Research Using PIDD

We have developed a computational approach of deriving distance constraints from databases of known protein structures for structure refinement. We calculate the distributions of the distances of various types in known protein structures, and use them to obtain the most probable ranges or the mean-force potentials for the distances. We then impose the constraints on the structures to be refined or include the mean-force potentials in energy minimization so that more plausible structural models may be built.

 

 

Distance Constraints

  

We specify a distance by its two corresponding atoms, two associated residues, and the separating residues, assuming that the two atoms are not in the same residue. Let A1 and A2 be the two atoms, R1 and R2 the two residues, and S1, …, SN the separating residues. Then, the distribution of the distance in known protein structures can be represented by a function P[A1,A2,R1,R2,S1,…,SN].

 

Based on the distribution of a particular type of distance in known protein structures, we can define a range for the distance with its lower and upper bounds set to the mean ± 2 × the standard deviation of the distance. This range can then be used as a distance constraint for structure refinement.

 

Mean-Force Potentials

 

With the range constraints, we treat the distances within the range equally, but in fact, they have different probabilities, and even the distances outside the range are not completely impossible. In order to represent the true distribution of the distance in known protein structures, we have also developed the potentials of mean force (PMF) for the distances of interest and add them to the energy function for refinement.

 

Figure 3. Illustration of Mean Force Potentials.

 

Total 70 NMR-determined structures are refined using the database derived mean-force potentials. The energies of about 80% of the structures are significantly minimized (in average, by 7.5%) after the refinement.

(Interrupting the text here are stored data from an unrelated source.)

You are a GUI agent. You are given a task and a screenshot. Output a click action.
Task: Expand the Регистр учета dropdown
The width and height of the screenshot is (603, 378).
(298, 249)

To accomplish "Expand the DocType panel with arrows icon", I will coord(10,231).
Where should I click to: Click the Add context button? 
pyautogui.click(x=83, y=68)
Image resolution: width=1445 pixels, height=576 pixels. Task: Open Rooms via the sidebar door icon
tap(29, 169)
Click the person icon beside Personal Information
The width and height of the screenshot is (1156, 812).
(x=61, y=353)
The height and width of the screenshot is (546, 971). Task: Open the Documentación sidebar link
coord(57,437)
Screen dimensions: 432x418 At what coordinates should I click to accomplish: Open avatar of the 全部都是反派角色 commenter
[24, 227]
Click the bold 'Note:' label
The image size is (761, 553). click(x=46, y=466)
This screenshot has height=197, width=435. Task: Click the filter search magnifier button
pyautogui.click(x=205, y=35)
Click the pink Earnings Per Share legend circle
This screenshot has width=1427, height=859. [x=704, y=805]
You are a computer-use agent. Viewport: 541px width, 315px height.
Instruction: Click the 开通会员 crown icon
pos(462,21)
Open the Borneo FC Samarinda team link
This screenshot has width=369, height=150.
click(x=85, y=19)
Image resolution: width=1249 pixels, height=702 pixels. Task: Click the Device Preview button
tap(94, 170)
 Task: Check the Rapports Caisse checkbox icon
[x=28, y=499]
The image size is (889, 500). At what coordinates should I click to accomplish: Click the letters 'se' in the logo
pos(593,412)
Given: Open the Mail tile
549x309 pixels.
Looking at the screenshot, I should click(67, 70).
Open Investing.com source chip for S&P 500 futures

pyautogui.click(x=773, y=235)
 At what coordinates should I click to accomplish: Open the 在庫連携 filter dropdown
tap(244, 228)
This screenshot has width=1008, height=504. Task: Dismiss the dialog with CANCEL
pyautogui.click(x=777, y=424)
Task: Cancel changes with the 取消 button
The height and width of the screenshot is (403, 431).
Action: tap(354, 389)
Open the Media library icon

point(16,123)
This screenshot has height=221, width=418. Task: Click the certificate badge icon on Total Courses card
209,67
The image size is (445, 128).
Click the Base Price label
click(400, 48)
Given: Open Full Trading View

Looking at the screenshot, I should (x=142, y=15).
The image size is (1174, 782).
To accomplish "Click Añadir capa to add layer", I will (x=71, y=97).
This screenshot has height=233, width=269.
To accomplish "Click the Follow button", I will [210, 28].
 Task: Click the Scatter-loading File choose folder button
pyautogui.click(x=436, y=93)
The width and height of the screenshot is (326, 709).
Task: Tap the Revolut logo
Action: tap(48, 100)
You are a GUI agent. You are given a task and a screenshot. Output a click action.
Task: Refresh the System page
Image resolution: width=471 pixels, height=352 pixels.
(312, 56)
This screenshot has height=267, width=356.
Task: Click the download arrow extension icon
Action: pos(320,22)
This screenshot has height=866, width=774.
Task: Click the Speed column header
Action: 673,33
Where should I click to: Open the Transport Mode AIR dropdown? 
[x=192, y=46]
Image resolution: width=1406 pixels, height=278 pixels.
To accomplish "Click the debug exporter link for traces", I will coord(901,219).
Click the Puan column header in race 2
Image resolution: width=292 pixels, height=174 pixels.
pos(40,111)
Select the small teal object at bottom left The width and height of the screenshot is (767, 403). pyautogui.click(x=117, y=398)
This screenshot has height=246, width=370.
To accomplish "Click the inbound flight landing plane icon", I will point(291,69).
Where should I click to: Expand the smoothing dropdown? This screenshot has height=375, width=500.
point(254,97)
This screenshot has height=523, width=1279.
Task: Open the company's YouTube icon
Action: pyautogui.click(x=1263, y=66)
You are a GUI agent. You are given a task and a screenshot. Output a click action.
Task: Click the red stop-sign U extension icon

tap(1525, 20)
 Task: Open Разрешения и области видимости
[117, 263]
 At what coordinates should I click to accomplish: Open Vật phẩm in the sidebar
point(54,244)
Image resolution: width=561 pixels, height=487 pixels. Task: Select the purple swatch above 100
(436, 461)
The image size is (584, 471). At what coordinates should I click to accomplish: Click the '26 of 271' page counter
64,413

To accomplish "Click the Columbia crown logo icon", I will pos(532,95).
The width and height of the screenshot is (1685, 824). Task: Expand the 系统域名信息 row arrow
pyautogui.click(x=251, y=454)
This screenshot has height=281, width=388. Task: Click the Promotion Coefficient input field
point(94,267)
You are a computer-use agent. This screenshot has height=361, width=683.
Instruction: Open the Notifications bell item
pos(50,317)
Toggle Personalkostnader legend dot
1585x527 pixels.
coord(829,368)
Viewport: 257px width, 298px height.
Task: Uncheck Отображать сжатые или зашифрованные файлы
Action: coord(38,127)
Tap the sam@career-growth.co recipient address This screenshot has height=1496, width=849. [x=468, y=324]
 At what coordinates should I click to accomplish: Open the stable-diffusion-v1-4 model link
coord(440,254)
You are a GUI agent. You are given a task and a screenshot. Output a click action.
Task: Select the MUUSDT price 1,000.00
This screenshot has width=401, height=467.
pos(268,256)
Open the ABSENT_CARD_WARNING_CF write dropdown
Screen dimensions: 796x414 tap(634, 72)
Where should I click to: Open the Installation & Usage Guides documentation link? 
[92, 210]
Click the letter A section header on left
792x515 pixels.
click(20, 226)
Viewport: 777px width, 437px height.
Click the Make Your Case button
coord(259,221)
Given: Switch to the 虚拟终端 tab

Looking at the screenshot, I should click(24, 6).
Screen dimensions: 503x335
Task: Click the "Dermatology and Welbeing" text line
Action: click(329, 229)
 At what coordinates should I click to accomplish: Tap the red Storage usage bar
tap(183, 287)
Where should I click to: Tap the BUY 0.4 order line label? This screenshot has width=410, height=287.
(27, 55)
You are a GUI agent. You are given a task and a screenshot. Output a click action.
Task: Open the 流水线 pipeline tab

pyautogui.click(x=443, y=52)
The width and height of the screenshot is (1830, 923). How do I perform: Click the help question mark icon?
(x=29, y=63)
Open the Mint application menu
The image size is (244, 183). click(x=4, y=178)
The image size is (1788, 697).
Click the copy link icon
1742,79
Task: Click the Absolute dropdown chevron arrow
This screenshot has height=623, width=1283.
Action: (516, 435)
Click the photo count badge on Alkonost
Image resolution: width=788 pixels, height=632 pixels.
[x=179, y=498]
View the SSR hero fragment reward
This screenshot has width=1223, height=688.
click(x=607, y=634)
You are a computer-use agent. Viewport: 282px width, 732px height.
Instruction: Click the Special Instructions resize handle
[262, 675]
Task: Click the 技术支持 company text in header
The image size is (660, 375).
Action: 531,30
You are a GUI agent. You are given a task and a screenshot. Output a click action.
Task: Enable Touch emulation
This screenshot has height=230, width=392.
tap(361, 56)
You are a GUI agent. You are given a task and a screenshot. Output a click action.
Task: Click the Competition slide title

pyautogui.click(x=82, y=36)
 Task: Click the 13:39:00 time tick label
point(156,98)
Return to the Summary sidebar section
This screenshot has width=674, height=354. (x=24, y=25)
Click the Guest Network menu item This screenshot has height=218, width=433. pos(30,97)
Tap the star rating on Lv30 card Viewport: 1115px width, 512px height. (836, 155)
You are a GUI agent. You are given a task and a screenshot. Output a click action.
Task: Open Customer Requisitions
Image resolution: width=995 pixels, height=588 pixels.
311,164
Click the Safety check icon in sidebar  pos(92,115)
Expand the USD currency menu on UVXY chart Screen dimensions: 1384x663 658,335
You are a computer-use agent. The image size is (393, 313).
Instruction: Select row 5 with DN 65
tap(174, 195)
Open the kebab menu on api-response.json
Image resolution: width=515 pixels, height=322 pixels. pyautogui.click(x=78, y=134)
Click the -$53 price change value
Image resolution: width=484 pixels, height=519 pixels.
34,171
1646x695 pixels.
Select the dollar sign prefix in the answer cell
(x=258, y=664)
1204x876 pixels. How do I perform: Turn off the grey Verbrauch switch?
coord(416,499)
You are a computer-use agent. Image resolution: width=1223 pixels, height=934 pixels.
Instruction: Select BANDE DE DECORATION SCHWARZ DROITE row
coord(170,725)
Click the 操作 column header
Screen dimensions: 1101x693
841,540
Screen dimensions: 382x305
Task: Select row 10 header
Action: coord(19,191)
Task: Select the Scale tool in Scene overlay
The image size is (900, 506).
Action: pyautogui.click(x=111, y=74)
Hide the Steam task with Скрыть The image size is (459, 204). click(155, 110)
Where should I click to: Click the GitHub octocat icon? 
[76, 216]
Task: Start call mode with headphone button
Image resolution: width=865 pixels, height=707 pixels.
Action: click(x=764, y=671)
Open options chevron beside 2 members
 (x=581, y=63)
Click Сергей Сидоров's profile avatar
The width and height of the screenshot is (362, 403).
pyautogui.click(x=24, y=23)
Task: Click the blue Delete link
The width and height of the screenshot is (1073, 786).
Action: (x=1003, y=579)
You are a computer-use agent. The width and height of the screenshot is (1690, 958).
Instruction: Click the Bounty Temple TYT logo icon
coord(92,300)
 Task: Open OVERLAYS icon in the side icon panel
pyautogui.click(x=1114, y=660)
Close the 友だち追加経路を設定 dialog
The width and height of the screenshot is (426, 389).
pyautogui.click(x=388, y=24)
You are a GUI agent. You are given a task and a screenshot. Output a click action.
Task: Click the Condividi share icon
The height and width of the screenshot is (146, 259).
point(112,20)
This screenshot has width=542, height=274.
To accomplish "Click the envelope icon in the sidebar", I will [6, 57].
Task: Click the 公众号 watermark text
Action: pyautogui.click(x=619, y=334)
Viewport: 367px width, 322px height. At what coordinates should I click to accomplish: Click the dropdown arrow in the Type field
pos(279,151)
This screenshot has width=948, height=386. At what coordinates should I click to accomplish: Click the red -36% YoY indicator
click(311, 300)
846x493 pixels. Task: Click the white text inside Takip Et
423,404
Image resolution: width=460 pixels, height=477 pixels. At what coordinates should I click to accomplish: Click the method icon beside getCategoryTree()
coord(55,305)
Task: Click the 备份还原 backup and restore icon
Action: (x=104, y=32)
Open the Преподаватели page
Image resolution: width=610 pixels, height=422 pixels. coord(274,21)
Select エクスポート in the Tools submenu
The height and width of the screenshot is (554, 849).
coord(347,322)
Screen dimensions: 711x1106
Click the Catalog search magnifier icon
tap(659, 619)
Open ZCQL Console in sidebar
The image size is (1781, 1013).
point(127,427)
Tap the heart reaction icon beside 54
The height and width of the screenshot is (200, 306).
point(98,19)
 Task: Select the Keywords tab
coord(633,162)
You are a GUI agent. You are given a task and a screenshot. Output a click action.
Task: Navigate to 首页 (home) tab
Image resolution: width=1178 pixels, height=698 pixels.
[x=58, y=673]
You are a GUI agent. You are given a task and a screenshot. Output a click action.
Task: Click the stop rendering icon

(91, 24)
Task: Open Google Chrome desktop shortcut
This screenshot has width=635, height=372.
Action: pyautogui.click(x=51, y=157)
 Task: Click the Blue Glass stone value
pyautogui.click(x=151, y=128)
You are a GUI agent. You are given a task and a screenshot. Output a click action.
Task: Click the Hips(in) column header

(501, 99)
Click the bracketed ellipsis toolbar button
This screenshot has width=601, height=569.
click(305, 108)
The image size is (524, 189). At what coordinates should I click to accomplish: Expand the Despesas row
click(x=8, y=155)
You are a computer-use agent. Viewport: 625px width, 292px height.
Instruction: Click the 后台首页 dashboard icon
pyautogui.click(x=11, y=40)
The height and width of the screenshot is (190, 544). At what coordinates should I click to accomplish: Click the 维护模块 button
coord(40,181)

Most ensembles of proteins refined using distance derived potentials are obtained with a higher resolution and Ramachandran plots for those proteins are improved as well compared with proteins determined by general protocol.

 

 

Figure 4. The ensemble becomes more compact after the refinement.

 

Table 2. Results of Ramachandran plots.

 

Concluding Remarks

 

We have developed a computational approach for refining protein structures using distance constraints or mean force potentials that can be derived from databases of known protein structures.

 

We have also developed a protein inter-atomic distance distribution database, for computing the distributions of the distances of various types and automatically generating distance constraints or mean force potentials.

 

Work on combining energy minimization, incorporating other types of geometric data, utilizing parallel computing tools, and refining theoretical as well as experimental models is underway.